╭─ Records

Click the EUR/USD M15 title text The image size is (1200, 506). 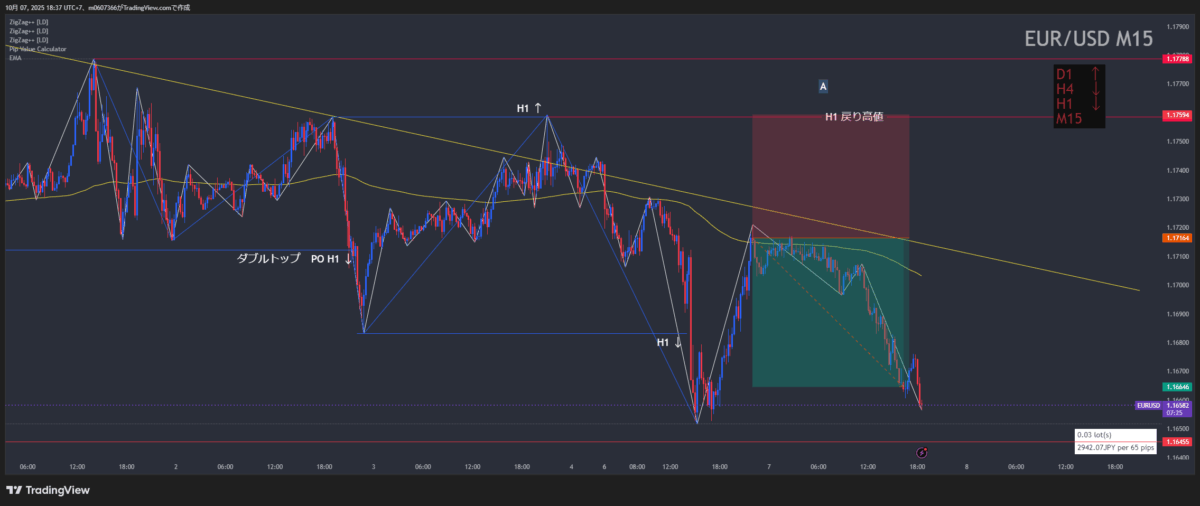pyautogui.click(x=1088, y=39)
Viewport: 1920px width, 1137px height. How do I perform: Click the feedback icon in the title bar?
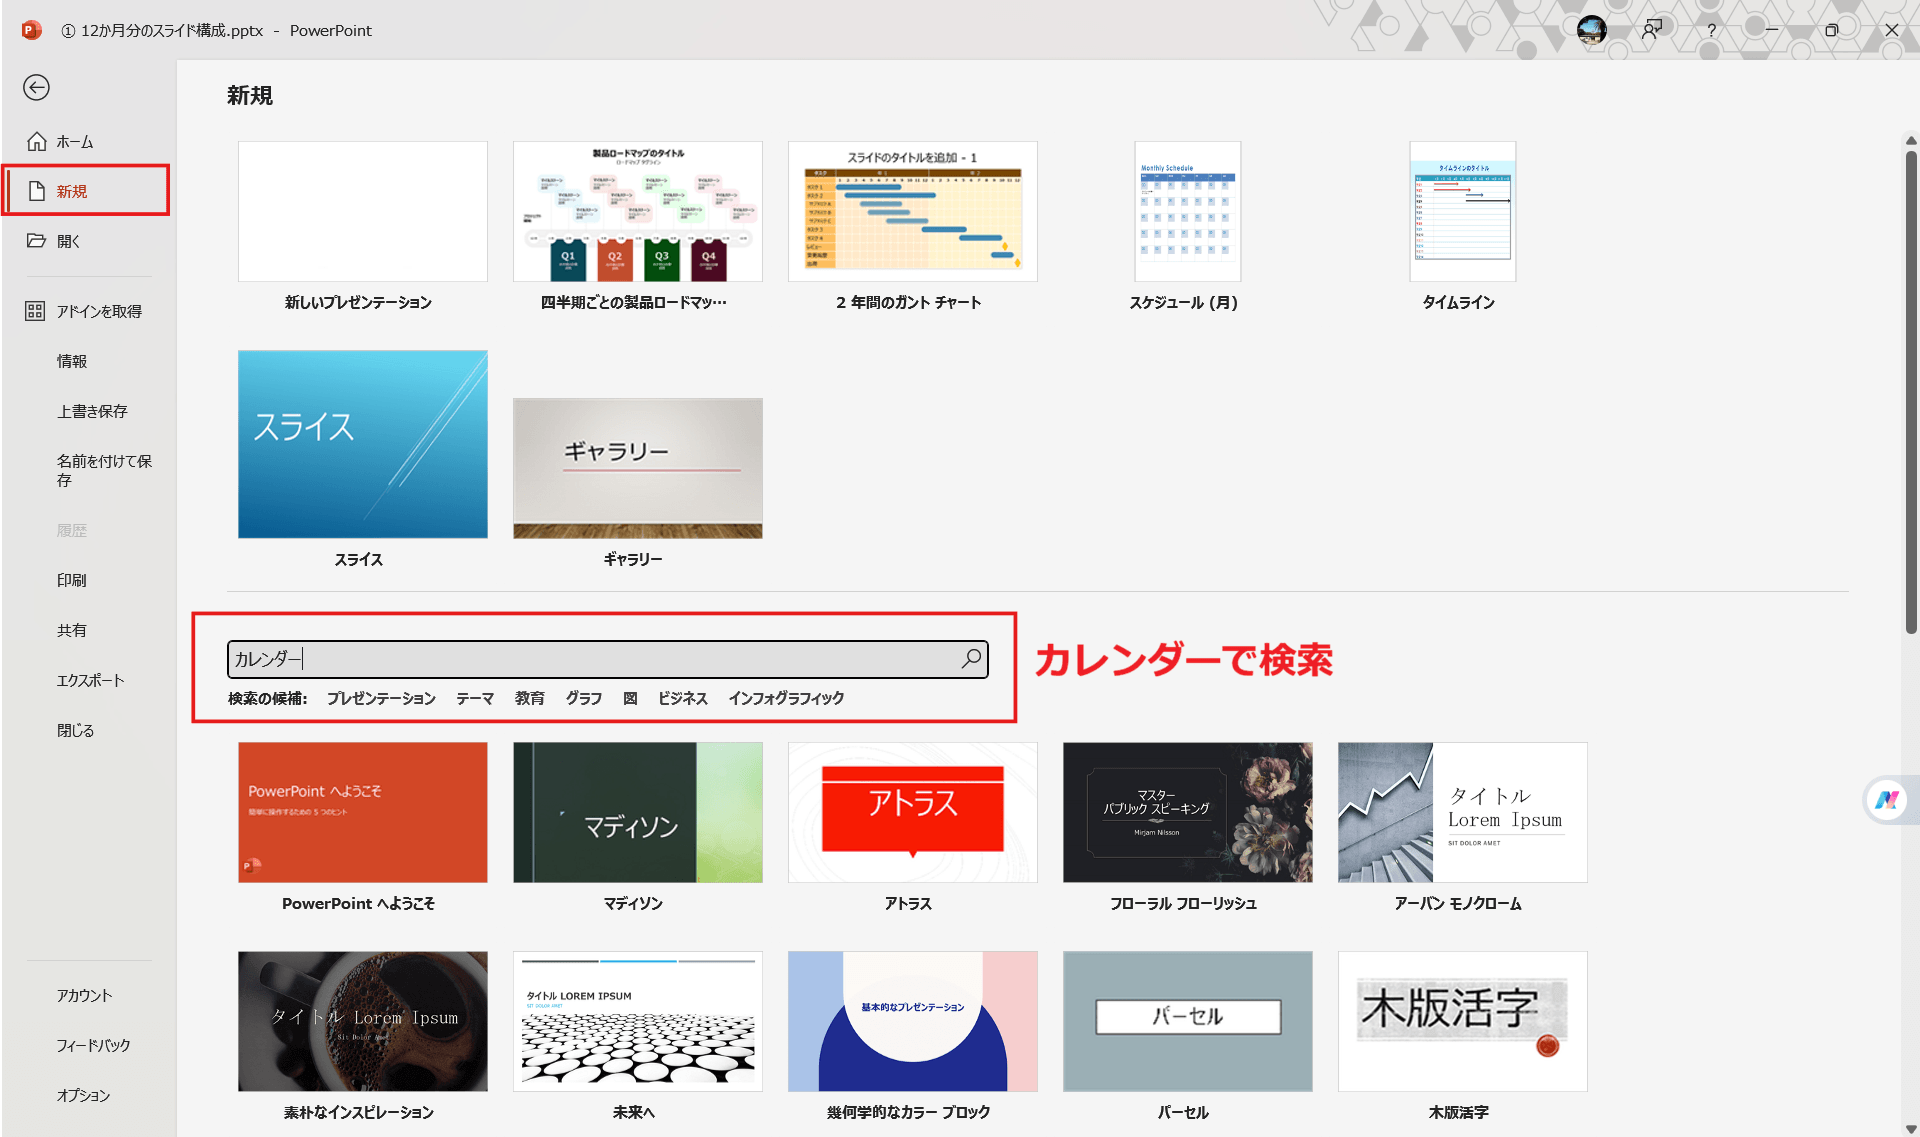[x=1652, y=30]

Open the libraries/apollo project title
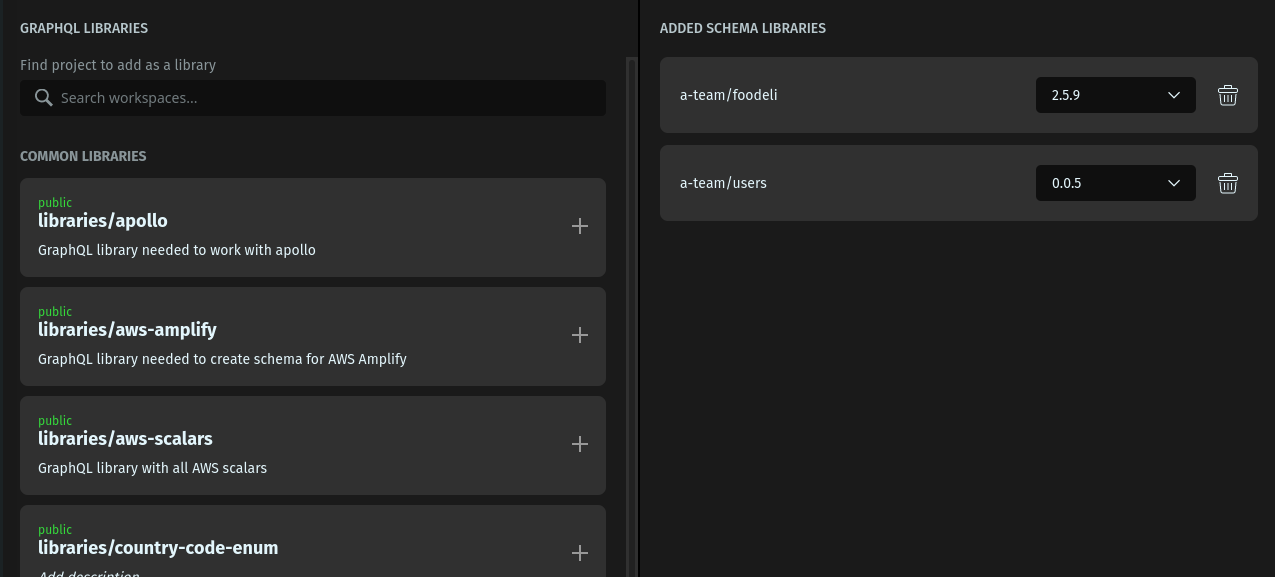103,221
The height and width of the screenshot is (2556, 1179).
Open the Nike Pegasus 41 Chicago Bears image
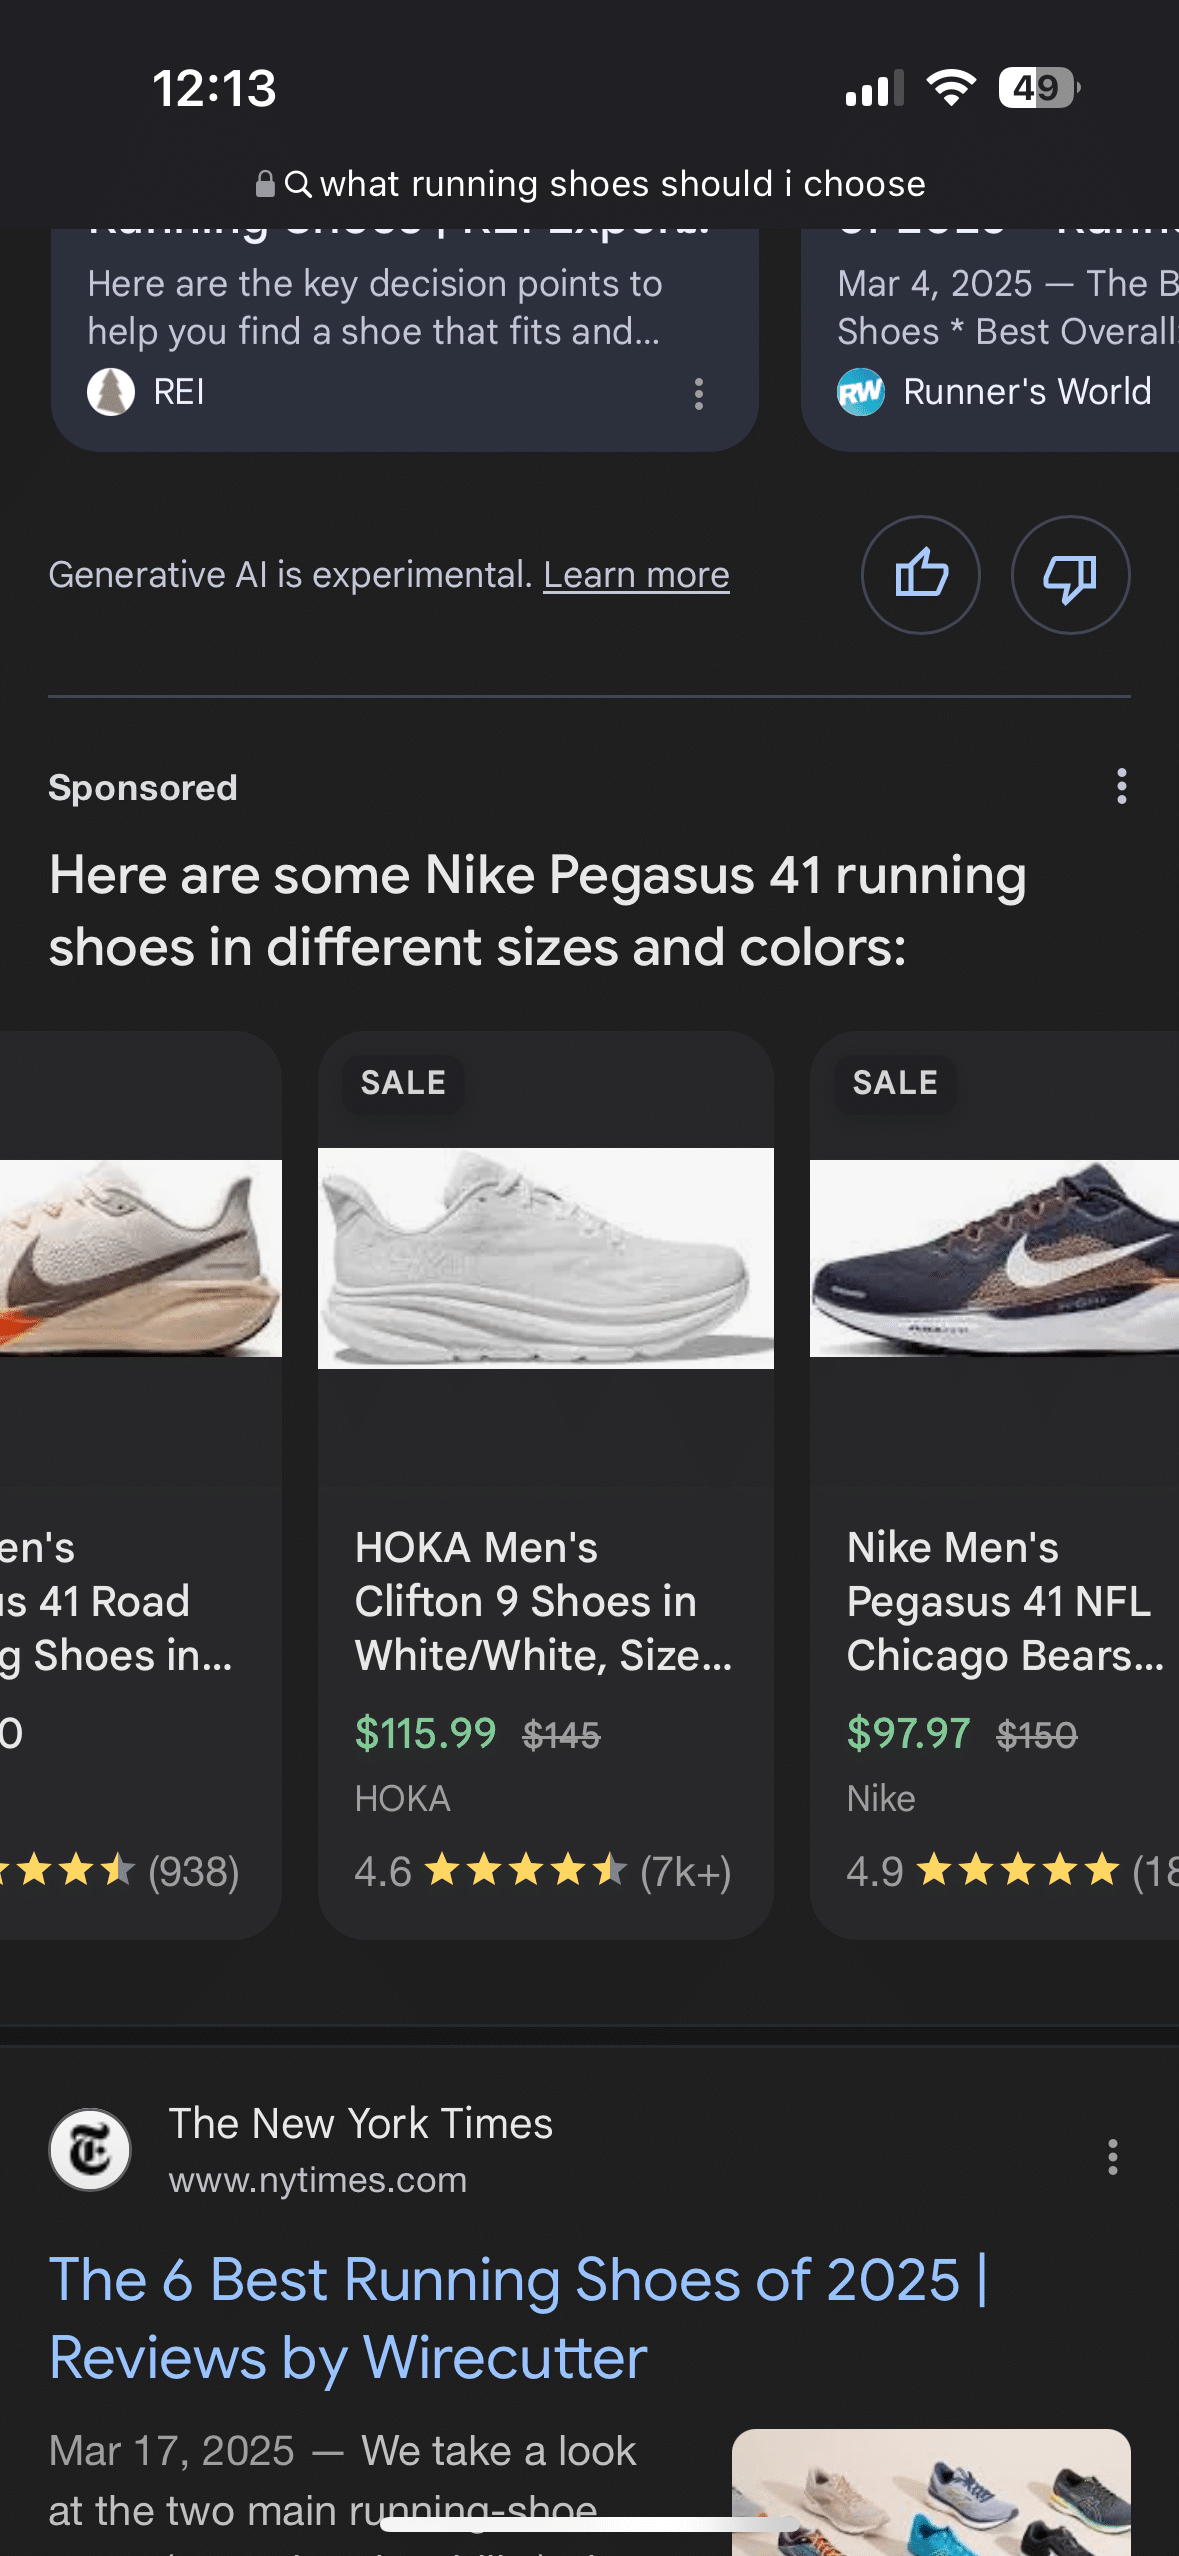[x=994, y=1258]
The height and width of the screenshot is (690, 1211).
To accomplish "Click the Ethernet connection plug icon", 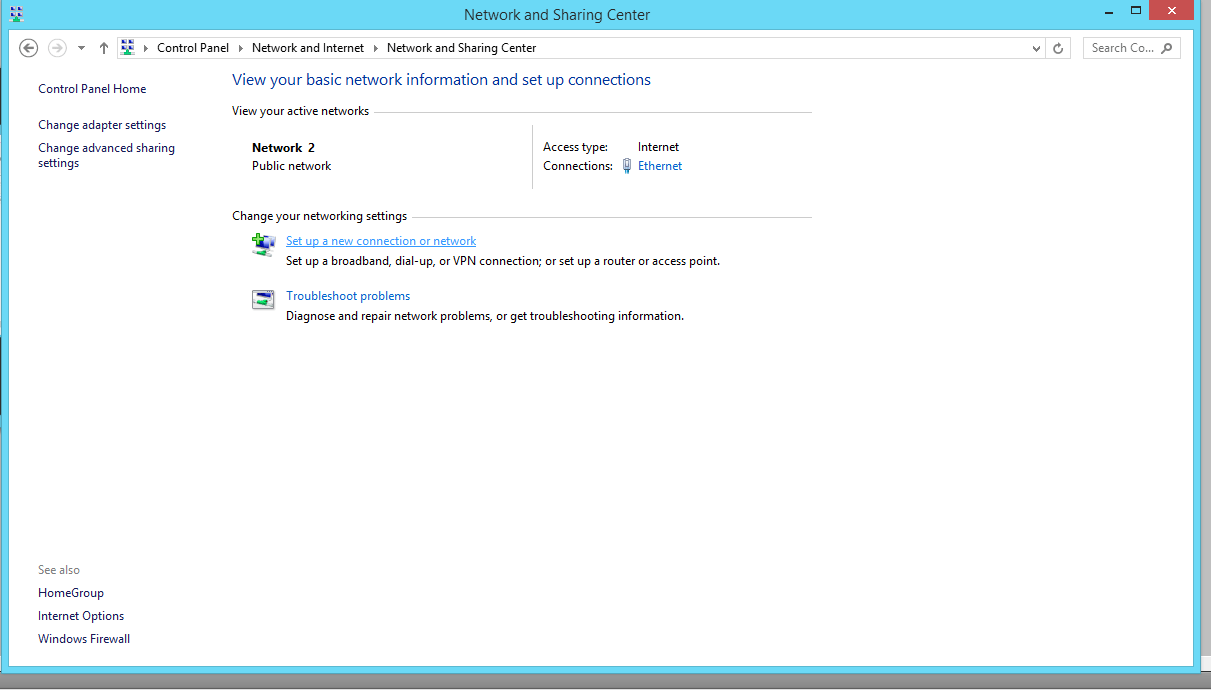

╰─

Rewrite the data above as a numbered list, from the line containing "The height and width of the screenshot is (690, 1211)." through the end of the data, both included. Leave out blank lines and pictures.

1. The height and width of the screenshot is (690, 1211).
2. To accomplish "Click the Ethernet connection plug icon", 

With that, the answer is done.